* Rows from a dataset
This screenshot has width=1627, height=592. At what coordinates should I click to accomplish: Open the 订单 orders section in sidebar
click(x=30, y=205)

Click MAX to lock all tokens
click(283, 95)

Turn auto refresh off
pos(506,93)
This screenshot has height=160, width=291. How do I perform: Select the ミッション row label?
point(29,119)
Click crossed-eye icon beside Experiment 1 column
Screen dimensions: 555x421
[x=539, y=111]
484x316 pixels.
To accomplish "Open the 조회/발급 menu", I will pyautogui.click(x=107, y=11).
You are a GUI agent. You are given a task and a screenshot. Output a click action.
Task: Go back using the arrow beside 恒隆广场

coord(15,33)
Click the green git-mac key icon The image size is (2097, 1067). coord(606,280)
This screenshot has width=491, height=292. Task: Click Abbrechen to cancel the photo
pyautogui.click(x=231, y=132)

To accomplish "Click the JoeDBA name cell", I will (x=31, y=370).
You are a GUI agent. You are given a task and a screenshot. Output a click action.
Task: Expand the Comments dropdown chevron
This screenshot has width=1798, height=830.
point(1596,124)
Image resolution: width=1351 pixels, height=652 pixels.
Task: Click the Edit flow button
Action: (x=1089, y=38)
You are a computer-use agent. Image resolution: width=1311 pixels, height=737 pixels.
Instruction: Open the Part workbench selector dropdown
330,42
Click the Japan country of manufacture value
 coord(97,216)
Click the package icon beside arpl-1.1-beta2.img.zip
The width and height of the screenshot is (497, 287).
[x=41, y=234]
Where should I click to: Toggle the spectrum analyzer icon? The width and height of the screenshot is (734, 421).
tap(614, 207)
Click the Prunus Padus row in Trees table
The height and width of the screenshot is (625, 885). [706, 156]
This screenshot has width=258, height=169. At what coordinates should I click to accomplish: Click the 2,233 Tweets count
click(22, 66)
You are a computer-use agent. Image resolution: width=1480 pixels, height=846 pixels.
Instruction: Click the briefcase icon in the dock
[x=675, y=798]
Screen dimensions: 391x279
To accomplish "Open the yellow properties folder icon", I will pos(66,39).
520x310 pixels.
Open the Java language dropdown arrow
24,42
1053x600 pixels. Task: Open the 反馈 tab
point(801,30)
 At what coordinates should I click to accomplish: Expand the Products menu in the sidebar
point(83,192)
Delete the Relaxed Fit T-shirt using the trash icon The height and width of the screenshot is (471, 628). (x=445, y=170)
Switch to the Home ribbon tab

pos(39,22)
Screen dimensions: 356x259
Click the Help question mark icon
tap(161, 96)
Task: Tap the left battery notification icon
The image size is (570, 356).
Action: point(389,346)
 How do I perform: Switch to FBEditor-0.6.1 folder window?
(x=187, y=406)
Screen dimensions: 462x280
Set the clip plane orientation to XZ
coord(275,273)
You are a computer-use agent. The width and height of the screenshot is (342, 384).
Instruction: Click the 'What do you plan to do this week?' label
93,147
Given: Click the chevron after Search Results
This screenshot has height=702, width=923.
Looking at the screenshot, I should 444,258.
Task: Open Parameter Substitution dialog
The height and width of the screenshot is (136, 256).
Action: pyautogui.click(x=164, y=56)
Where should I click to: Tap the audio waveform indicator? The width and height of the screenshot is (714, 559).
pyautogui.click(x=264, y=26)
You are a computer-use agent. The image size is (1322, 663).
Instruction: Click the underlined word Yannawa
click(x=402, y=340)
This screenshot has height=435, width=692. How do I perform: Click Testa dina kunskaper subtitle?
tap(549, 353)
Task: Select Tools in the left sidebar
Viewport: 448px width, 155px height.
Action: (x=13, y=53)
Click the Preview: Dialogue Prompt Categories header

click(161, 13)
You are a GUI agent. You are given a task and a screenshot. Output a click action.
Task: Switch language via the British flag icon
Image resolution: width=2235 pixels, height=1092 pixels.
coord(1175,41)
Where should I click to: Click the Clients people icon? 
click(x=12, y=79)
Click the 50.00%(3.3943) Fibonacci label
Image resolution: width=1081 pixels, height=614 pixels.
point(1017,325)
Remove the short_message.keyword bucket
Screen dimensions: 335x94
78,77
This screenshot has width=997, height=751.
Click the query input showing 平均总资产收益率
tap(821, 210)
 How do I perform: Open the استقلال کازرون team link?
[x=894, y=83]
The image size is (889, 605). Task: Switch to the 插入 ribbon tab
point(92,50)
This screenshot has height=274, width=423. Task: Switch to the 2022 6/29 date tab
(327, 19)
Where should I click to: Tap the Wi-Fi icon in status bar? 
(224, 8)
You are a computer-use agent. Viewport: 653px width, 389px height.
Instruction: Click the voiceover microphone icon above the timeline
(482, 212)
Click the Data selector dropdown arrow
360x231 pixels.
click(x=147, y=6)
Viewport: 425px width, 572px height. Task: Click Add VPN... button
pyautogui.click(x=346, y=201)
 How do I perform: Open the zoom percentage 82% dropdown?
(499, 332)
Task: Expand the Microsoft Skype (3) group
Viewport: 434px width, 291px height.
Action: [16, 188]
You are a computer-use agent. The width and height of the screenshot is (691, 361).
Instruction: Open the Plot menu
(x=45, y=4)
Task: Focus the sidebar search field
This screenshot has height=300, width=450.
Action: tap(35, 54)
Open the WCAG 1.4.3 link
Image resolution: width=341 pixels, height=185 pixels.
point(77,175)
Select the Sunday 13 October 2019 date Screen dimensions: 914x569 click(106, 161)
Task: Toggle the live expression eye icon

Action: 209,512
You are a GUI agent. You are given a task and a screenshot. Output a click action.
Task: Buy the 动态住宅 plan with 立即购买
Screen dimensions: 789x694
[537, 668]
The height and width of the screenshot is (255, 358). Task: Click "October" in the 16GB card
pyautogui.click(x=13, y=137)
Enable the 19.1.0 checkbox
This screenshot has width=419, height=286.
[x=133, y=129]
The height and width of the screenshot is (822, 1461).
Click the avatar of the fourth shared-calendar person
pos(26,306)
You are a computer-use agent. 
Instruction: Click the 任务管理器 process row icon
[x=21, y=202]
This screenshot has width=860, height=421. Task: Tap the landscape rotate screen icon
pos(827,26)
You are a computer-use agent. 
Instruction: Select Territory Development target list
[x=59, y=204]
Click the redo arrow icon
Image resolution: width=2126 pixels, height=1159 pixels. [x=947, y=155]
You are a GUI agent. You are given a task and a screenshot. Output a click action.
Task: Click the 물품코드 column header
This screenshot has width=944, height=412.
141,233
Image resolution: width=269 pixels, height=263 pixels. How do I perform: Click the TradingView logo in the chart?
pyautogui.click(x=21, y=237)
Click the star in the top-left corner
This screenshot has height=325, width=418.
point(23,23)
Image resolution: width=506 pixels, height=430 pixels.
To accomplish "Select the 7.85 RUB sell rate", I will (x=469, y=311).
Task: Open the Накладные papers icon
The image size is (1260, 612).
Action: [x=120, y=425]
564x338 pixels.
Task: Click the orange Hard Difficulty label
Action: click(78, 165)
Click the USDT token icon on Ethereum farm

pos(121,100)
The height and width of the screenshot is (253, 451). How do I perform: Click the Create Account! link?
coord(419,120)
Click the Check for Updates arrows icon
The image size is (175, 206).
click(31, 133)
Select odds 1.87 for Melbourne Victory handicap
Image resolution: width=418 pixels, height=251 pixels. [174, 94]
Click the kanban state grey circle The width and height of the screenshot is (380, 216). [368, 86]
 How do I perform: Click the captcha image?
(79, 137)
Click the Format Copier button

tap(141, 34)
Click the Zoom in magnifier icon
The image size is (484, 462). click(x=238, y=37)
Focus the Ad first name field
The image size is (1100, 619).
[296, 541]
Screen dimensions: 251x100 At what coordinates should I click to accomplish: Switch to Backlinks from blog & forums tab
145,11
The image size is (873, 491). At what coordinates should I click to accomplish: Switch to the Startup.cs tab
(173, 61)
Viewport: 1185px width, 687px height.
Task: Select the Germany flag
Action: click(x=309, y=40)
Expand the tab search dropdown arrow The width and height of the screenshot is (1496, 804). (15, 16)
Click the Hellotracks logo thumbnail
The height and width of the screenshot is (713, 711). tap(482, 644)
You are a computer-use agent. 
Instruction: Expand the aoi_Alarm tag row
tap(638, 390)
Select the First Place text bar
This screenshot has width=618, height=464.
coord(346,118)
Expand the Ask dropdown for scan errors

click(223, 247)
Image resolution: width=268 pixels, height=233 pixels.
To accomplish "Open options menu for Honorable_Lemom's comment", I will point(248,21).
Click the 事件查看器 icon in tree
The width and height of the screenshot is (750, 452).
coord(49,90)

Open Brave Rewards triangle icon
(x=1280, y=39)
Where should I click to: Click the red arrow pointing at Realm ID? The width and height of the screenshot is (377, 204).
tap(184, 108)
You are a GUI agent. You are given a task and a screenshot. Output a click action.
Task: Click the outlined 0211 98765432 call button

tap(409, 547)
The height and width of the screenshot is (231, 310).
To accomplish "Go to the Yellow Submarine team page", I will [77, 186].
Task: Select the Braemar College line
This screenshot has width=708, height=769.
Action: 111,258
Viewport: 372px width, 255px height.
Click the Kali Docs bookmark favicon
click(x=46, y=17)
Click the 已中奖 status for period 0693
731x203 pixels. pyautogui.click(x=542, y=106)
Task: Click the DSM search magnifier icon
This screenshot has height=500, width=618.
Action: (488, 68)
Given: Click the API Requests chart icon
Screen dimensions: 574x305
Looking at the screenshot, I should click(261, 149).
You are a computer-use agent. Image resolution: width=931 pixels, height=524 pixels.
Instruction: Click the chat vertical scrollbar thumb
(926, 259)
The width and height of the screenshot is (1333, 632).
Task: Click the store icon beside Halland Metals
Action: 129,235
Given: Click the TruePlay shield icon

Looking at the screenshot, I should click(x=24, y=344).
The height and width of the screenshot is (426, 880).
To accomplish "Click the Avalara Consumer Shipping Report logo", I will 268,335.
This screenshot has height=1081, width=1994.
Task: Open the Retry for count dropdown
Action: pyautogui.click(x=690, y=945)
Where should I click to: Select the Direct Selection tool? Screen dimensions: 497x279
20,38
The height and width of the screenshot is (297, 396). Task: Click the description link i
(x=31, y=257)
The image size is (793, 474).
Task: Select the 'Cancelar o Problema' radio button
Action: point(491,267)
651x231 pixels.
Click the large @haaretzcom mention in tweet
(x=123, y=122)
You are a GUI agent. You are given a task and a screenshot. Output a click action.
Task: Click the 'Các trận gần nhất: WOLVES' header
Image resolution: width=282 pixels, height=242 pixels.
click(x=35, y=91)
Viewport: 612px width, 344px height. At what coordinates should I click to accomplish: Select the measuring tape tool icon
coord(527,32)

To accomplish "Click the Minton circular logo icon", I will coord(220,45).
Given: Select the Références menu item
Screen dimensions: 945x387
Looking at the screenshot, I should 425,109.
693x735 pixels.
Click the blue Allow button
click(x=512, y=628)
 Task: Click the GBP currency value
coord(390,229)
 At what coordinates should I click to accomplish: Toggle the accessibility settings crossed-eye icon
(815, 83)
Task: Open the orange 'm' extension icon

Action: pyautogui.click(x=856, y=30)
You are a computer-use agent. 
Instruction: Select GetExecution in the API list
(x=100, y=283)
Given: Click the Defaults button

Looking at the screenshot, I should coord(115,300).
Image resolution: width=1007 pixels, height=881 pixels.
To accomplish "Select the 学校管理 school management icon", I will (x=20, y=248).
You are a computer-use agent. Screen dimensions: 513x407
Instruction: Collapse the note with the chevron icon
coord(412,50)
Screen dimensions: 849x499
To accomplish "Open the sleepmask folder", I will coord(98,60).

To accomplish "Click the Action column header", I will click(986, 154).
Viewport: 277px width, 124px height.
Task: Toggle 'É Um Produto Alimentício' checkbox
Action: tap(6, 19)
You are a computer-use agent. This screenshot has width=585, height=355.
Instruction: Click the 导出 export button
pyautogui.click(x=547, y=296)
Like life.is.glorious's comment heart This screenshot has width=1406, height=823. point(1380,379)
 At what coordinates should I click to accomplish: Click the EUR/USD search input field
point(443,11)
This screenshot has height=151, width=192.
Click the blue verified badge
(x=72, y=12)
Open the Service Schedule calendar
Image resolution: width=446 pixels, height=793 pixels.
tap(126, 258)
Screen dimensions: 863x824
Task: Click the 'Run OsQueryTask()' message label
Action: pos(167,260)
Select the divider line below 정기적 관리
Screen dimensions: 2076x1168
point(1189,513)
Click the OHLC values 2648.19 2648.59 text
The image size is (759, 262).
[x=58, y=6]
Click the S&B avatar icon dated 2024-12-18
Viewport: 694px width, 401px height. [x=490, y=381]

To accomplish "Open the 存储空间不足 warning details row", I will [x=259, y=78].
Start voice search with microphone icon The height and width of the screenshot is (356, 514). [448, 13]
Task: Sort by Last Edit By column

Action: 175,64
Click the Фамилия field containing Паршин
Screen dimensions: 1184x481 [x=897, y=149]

* GIVEN TASK
Output the lines of the data from the line containing "The image size is (873, 491)." through the line containing "Action: click(x=309, y=40)", inclusive, exactly as they appear.

* TASK ANSWER
The image size is (873, 491). At what coordinates should I click to accomplish: Switch to the Startup.cs tab
(173, 61)
Viewport: 1185px width, 687px height.
Task: Select the Germany flag
Action: click(x=309, y=40)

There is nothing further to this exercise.